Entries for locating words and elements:
════════════════
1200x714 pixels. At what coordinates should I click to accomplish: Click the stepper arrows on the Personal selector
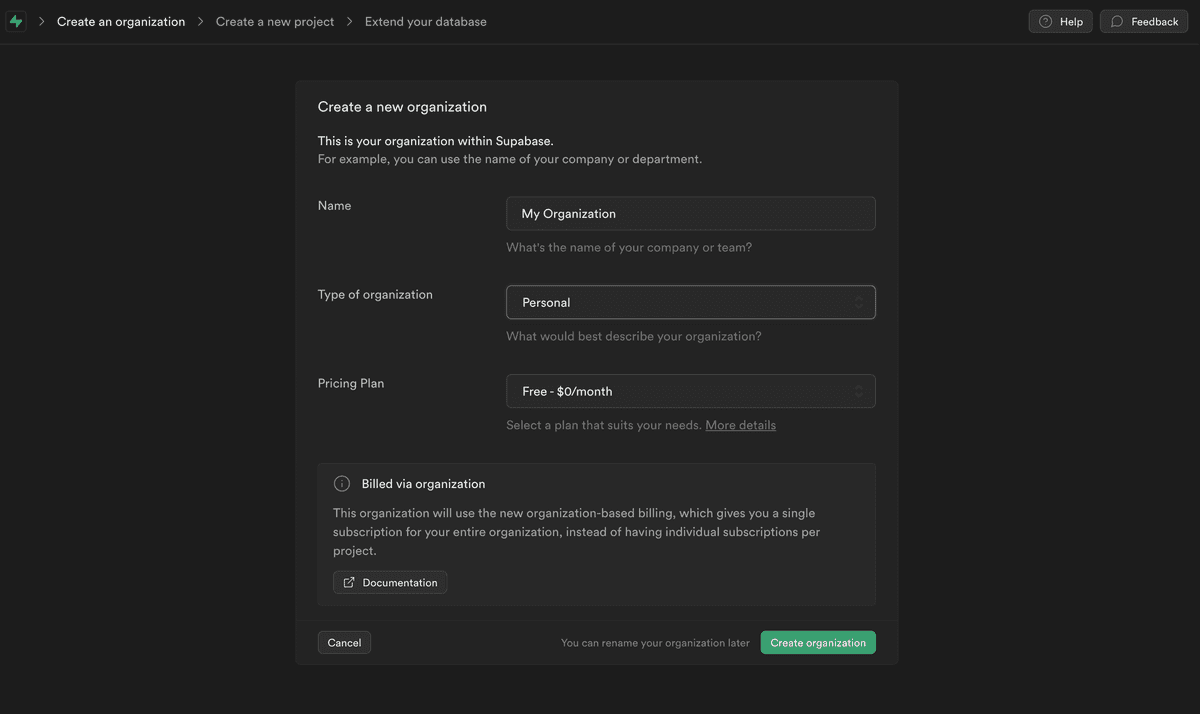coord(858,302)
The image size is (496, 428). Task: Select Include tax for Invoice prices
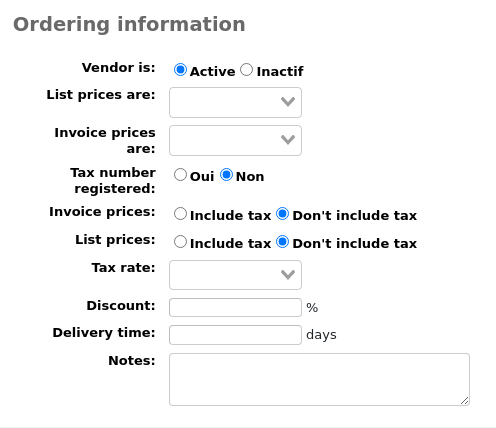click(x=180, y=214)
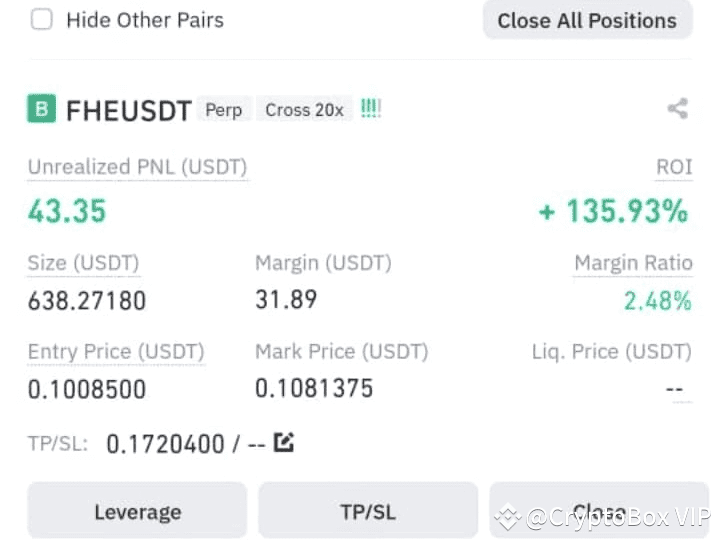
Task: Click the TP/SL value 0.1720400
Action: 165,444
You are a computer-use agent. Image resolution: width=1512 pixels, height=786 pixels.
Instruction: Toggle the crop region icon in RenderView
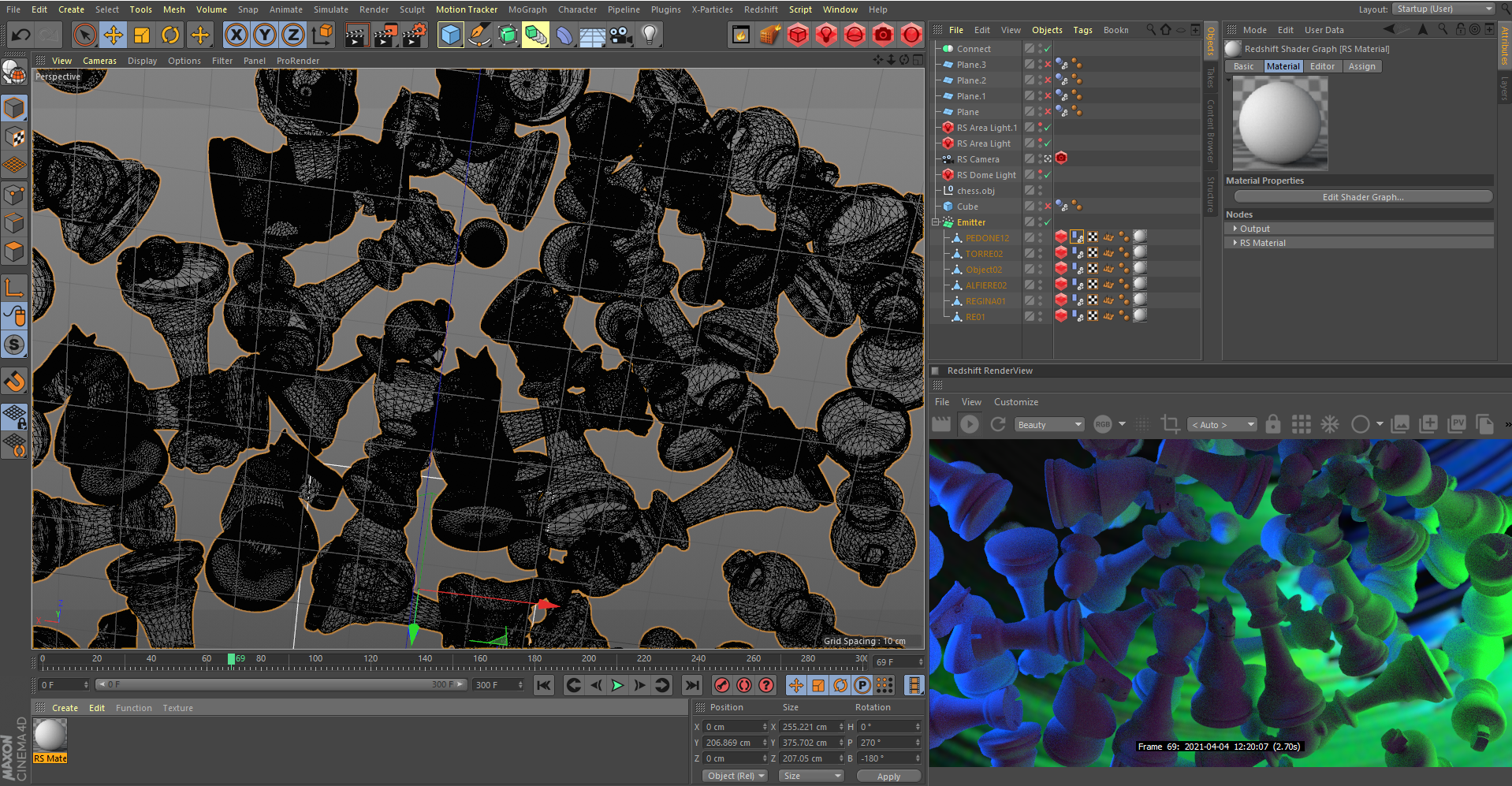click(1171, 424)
════════════════
## [PROBLEM STATEMENT]
Can you update the material above by changing every "pixels" to "px", keeping everything else the same and leaving out the pictures?

## [TASK RESPONSE]
1200x714 px. At what coordinates should I click to accomplish: Click the stepper arrows on the Personal selector
coord(858,302)
The image size is (496, 428). Task: Select Include tax for Invoice prices
click(x=180, y=214)
Task: Click the TP/SL value 0.1720400
Action: 165,444
You are a computer-use agent. Image resolution: width=1512 px, height=786 px.
Instruction: Toggle the crop region icon in RenderView
click(1171, 424)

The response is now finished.